Morgan v. State
Decision Date | 01 April 1986 |
Docket Number | No. BG-237,BG-237 |
Parties | 11 Fla. L. Weekly 751 Clayton Clark MORGAN, III, Appellant, v. STATE of Florida, Appellee. |
Court | Florida District Court of Appeals |
F.T. Ratchford, Jr. of Merritt, Ratchford & Searcy, Pensacola, for appellant.
Jim Smith, Atty. Gen., and Henri C. Cawthon, Asst. Atty. Gen., for appellee.
This is an appeal by the defendant from certain pretrial orders, the defendant having entered a plea of nolo contendere and purportedly reserved his right to appeal under State v. Ashby, 245 So.2d 225 (Fla.1971). For the reasons hereafter discussed, we dismiss the appeal sua sponte.
Appellant was charged with DWI manslaughter under Sections 316.1931(2) and 782.07, Florida Statutes (1983). At a pretrial hearing the day before the trial was to commence, the defense sought to obtain rulings by the trial court concerning: (1) the admissibility of evidence tending to show fault on the part of the victim in causing the head-on automobile collision which resulted in her death, and (2) the propriety of certain jury instructions relating to such evidence of fault. No evidence was presented at such hearing but counsel informally described what the evidence would show.
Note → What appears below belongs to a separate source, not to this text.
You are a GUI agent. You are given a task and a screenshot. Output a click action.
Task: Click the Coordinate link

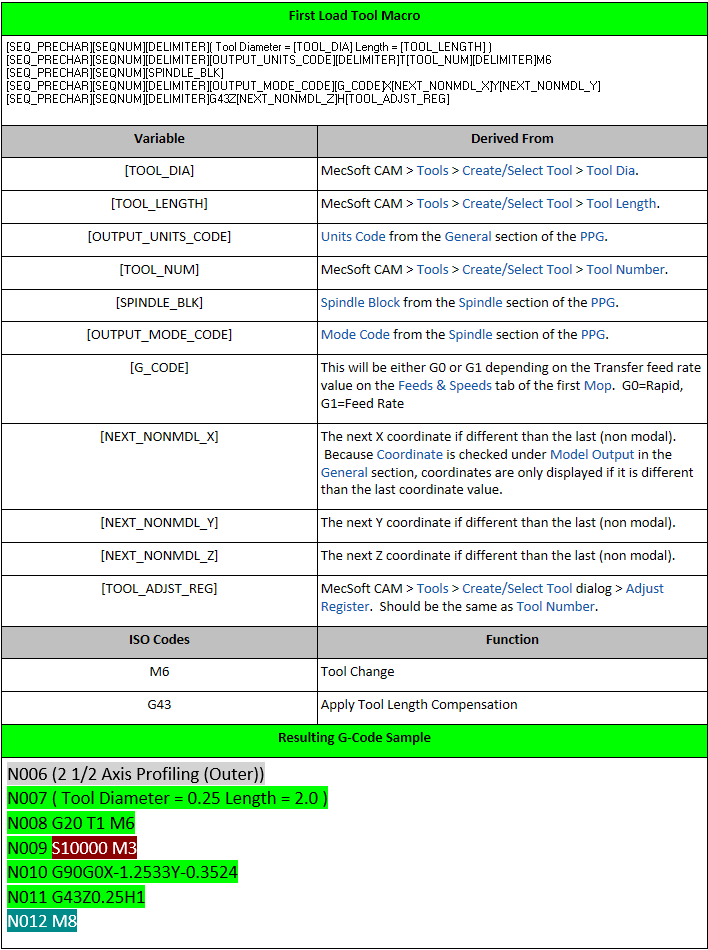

The trial judge denied the requested jury instructions and ruled inadmissible the proffered evidence concerning the victim's blood alcohol level and the manner in which she operated her vehicle prior to the accident, such evidence being inadmissible, according to the trial court, under Baker v. State, 377 So.2d 17 (Fla.1979). In Baker, the Court recognized that the DWI manslaughter statute imposed strict criminal liability, the elements of such crime being: (1) a death occurred; (2) the death resulted from the operation of a vehicle by the defendant; and (3) the defendant was intoxicated at the time he operated the vehicle. Baker held that this crime requires no nexus between the defendant's intoxication and the death of the victim and that the tort concepts of negligence and proximate causation are not implicated in a DWI manslaughter prosecution.
At the pretrial hearing, the trial judge regarded the proffered evidence as irrelevant under Baker and thus ruled that such evidence was inadmissible and the proposed jury instructions were improper.
Because of these rulings, the defendant entered a plea of nolo contendere. He reserved the right, with the trial court's permission, to appeal the judge's above referred rulings. Counsel for the defense and state announced to the trial court that they stipulated that the said rulings were dispositive of the case.
The issue raised by appellant on this appeal is whether the trial court erred in determining that evidence of decedent's conduct was inadmissible under Baker v. State, supra. However, we cannot reach that issue because the trial court's rulings are not dispositive of the case, notwithstanding the parties' stipulation.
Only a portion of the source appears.